それでいて、投資した分を早く回収しようとしても、都合よく運賃の値上げはできない。鉄道の運賃は上限認可制といって、国から「適切な利益」になるようにアタマを抑えられている。つまり、大都市圏の鉄道は、かなり大きな金が動きながらも「高コスト低収益」である。ここで通勤客が激減したら、電力、線路保守、人件費などのランニングコストはそのままで、収入が一方的に減る。いま、鉄道事業者は経営的に不均衡状態だ。いますぐにでも列車を止めて、ランニングコストをゼロに近づけたい。

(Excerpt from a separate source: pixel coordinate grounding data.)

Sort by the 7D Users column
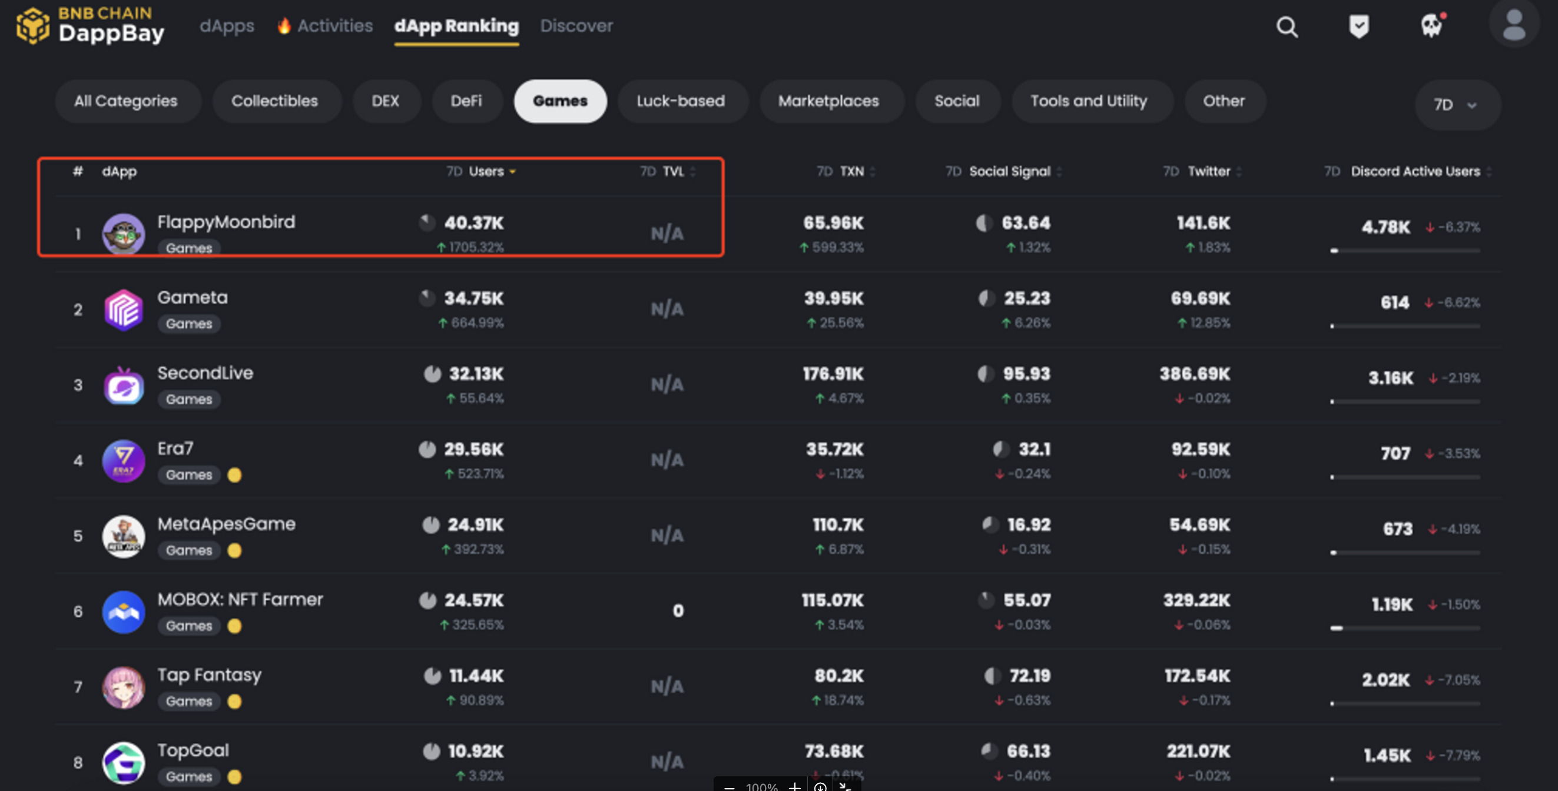This screenshot has height=791, width=1558. tap(486, 172)
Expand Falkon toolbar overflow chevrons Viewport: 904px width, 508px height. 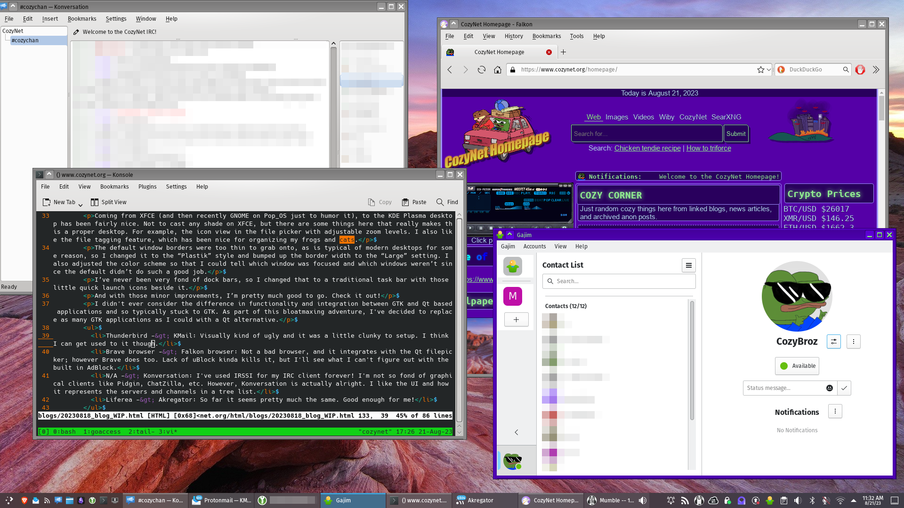tap(876, 70)
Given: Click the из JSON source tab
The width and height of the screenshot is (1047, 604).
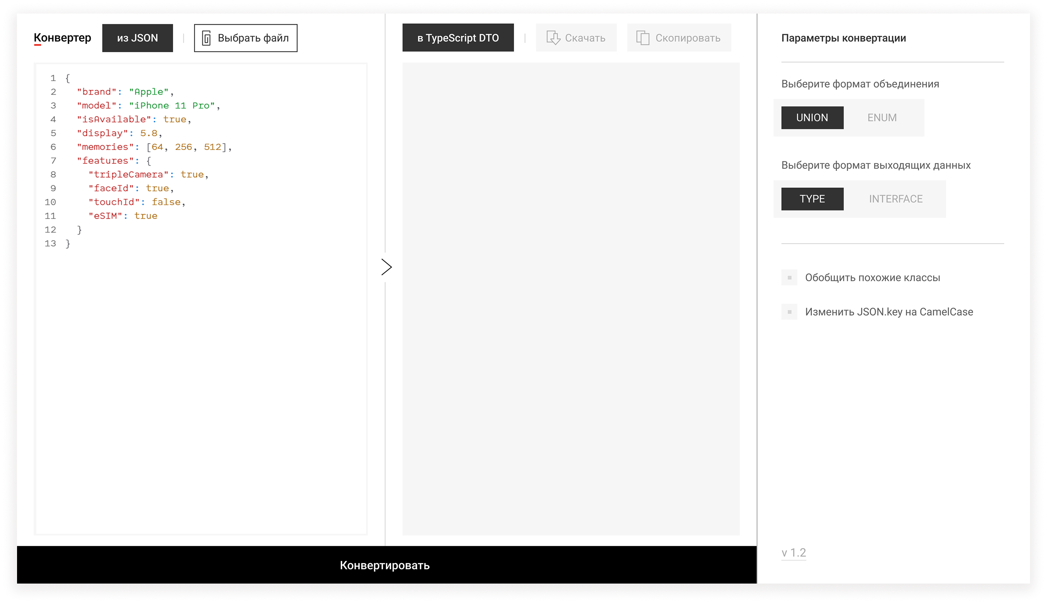Looking at the screenshot, I should tap(137, 38).
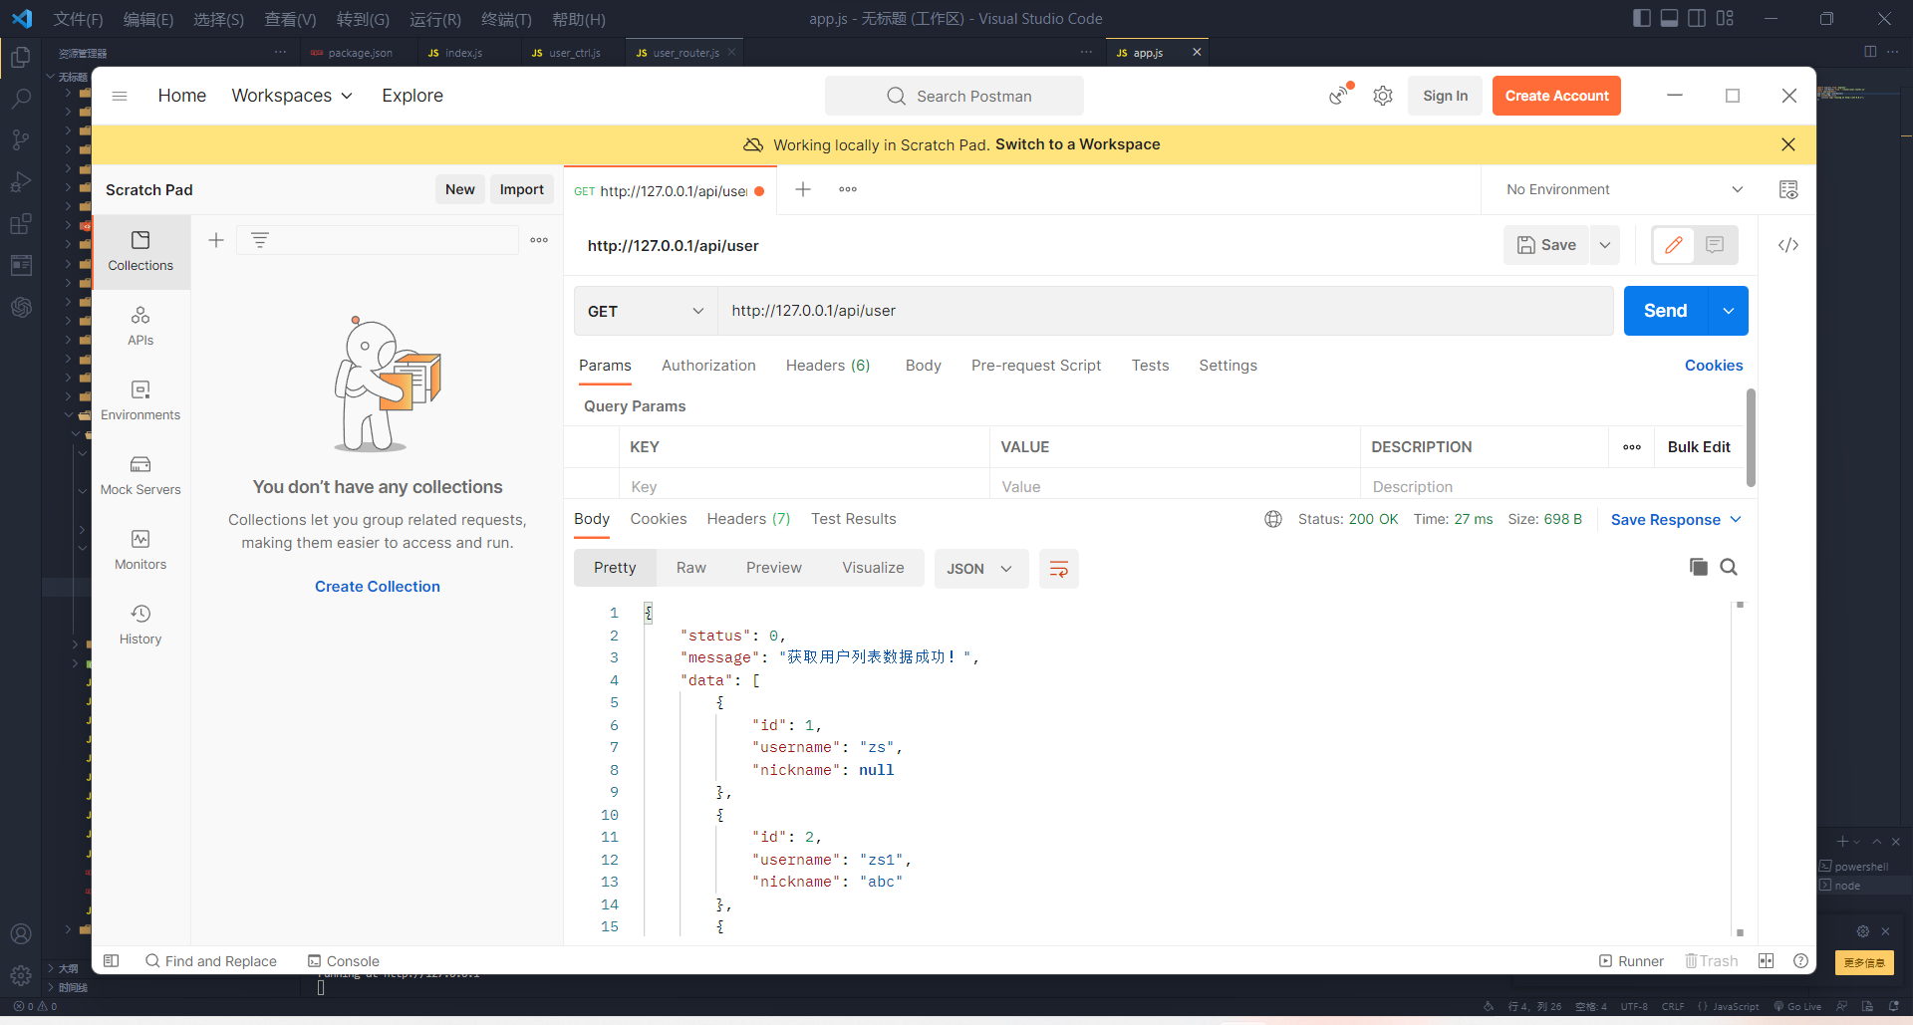Open the Environments panel
The height and width of the screenshot is (1025, 1913).
139,398
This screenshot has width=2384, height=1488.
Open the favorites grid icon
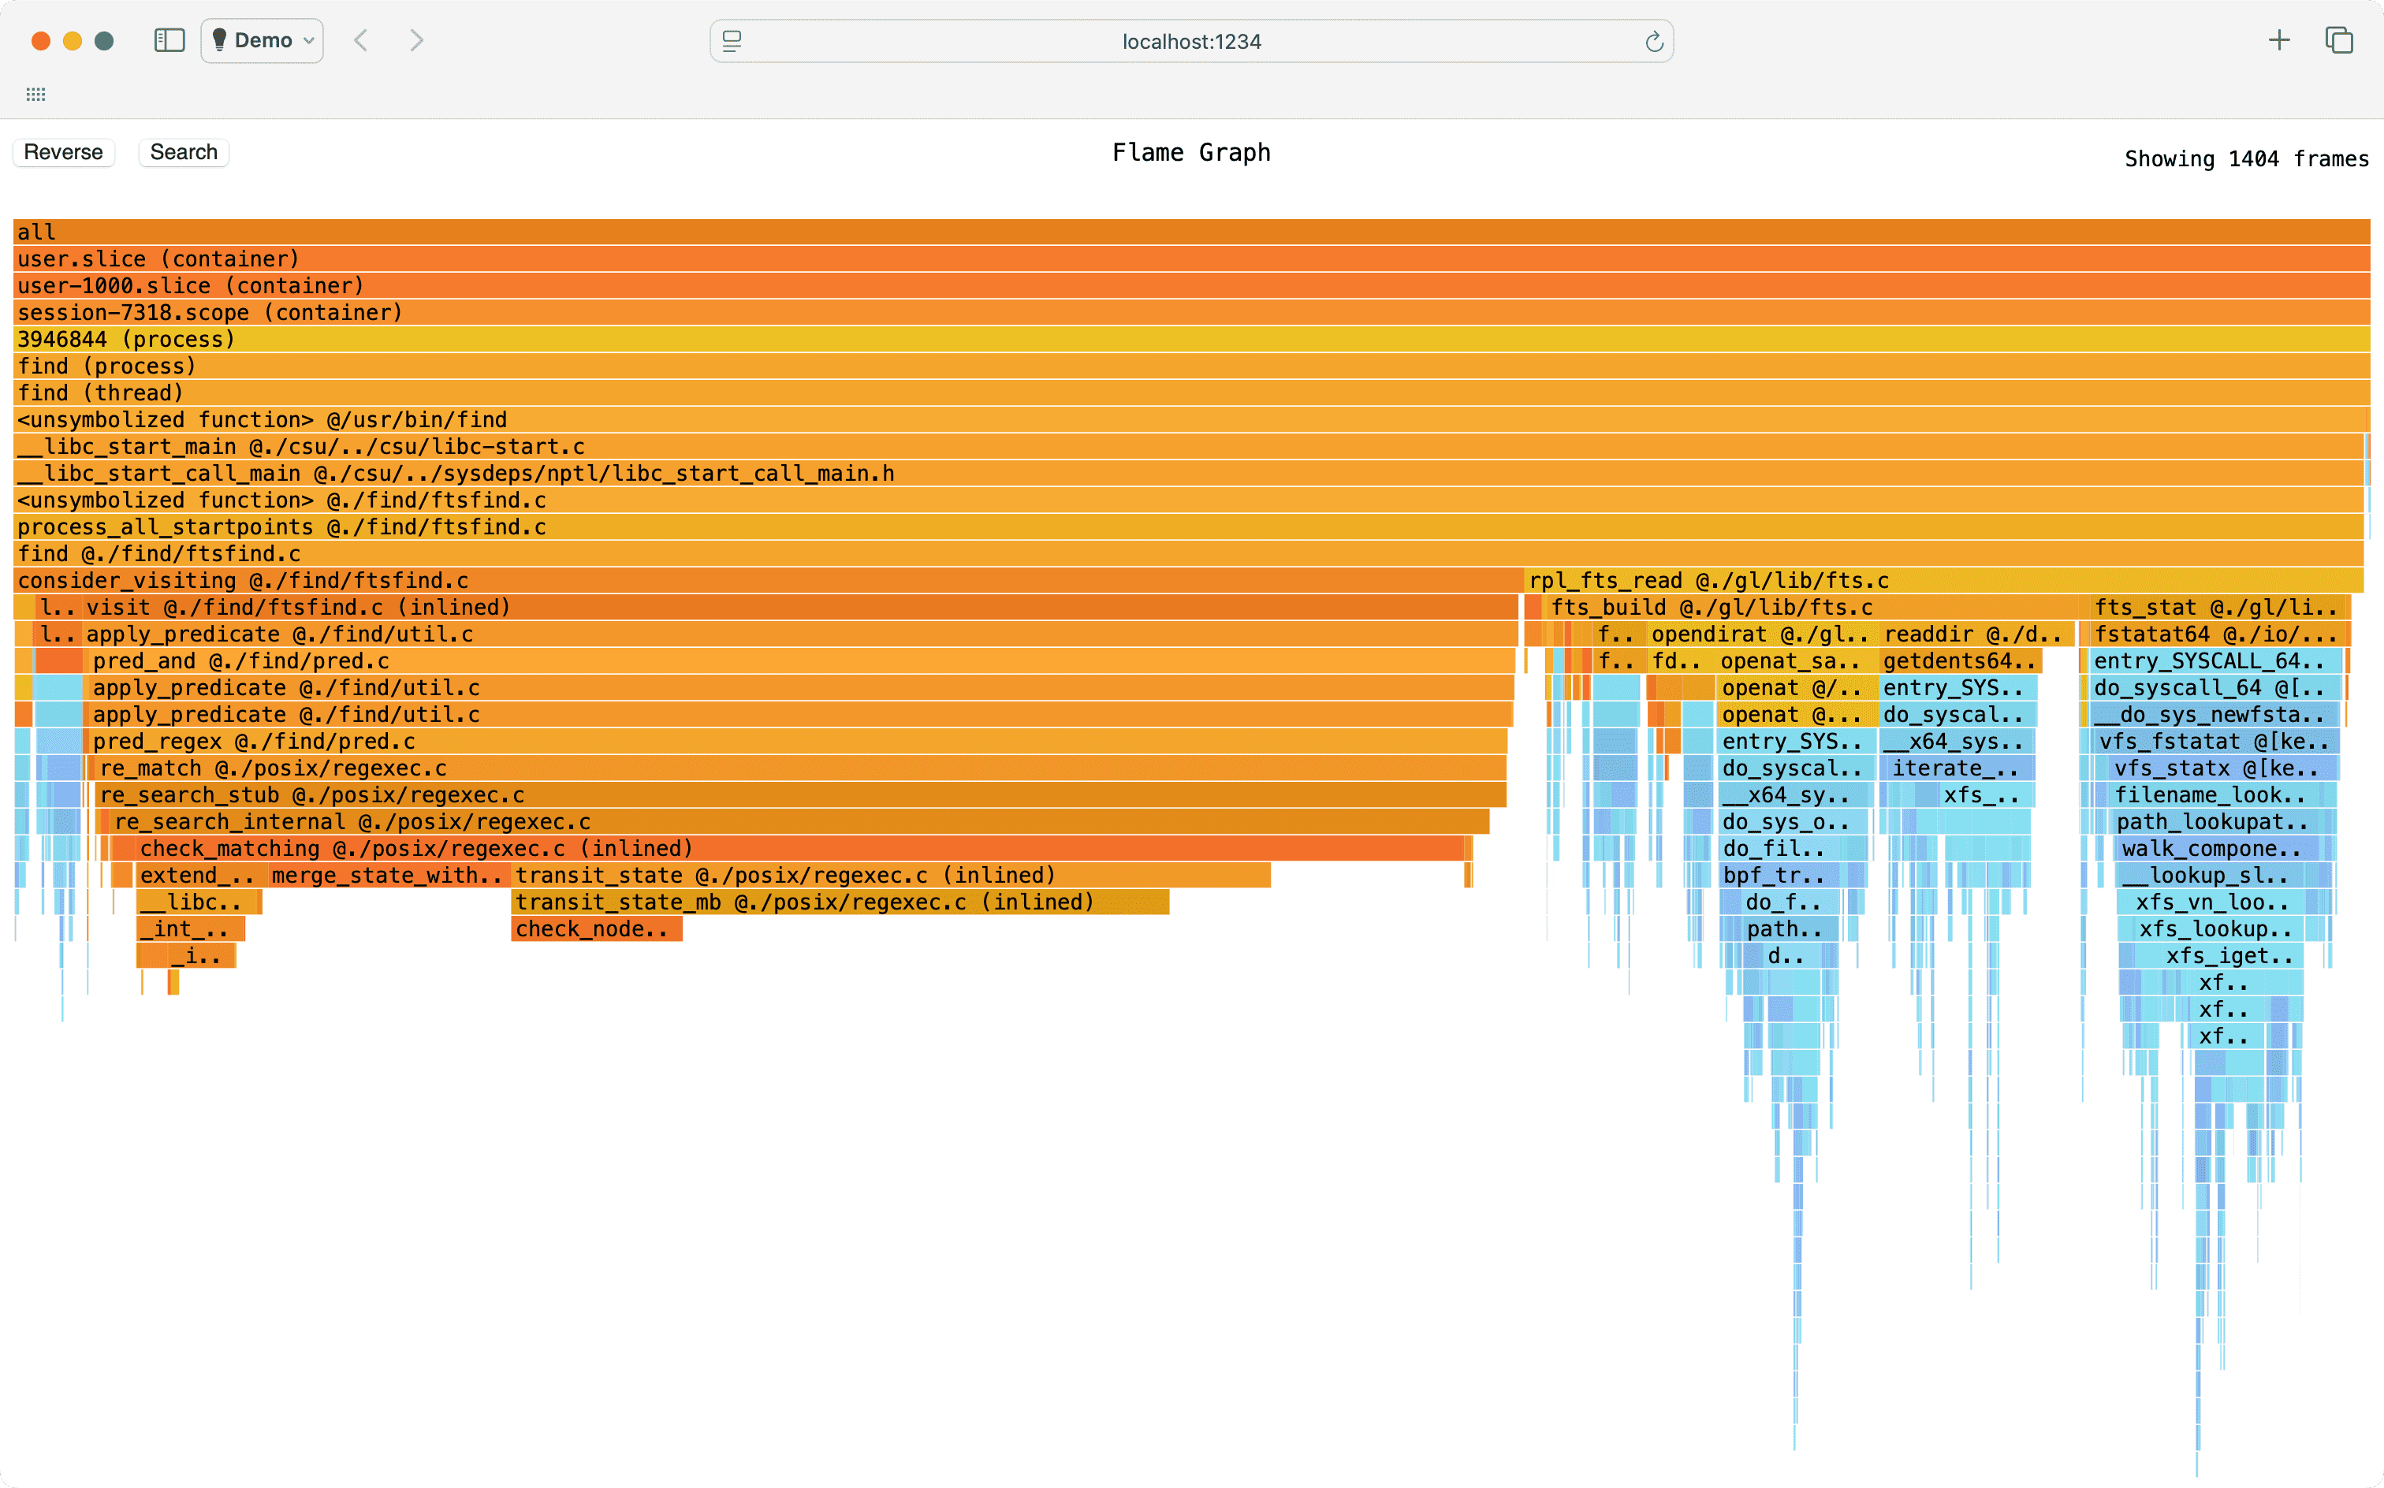[x=36, y=94]
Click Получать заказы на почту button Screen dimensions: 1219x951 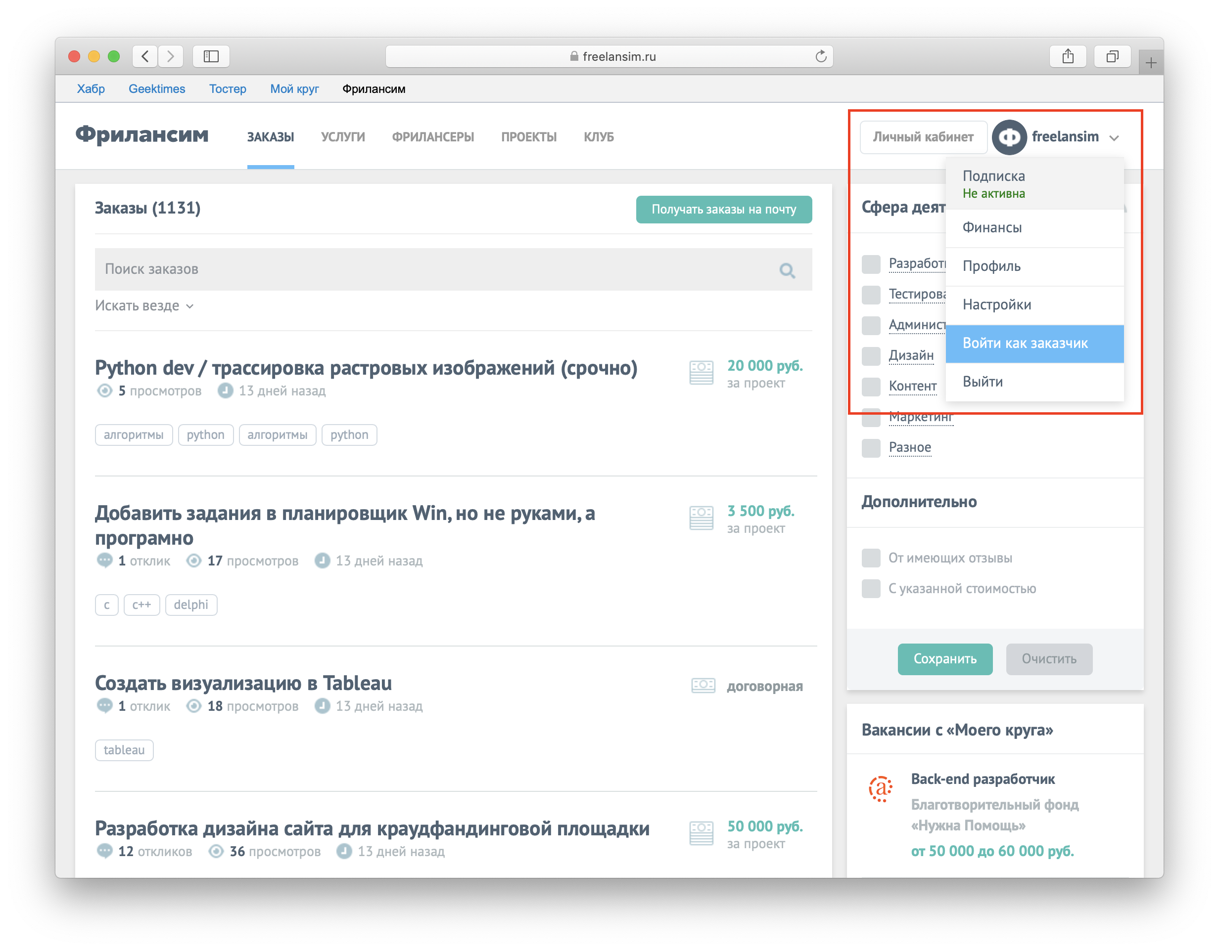tap(723, 210)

鉄道は止めたほうがいい。動かしていい列車は、生産地から食糧を運ぶ貨物列車だけだ。まるで戦時下のような話だけど、まさにいま、戦時と同じ状況と考えていい。
2011年9月「国土交通政策研究第100号 通勤時の新型インフルエンザ対策に関する調査研究(首都圏)」。最初の発病者発生からの有病率の推移。青は対策なし。赤は通常運行のまま、14日目から乗車率20%。緑は通常運行のまま、7日目から乗車率20%。紫は通常運行のまま、7日目から乗車率30%。水色は7日目から運行本数を半減、乗車率20%(出典:国土交通省)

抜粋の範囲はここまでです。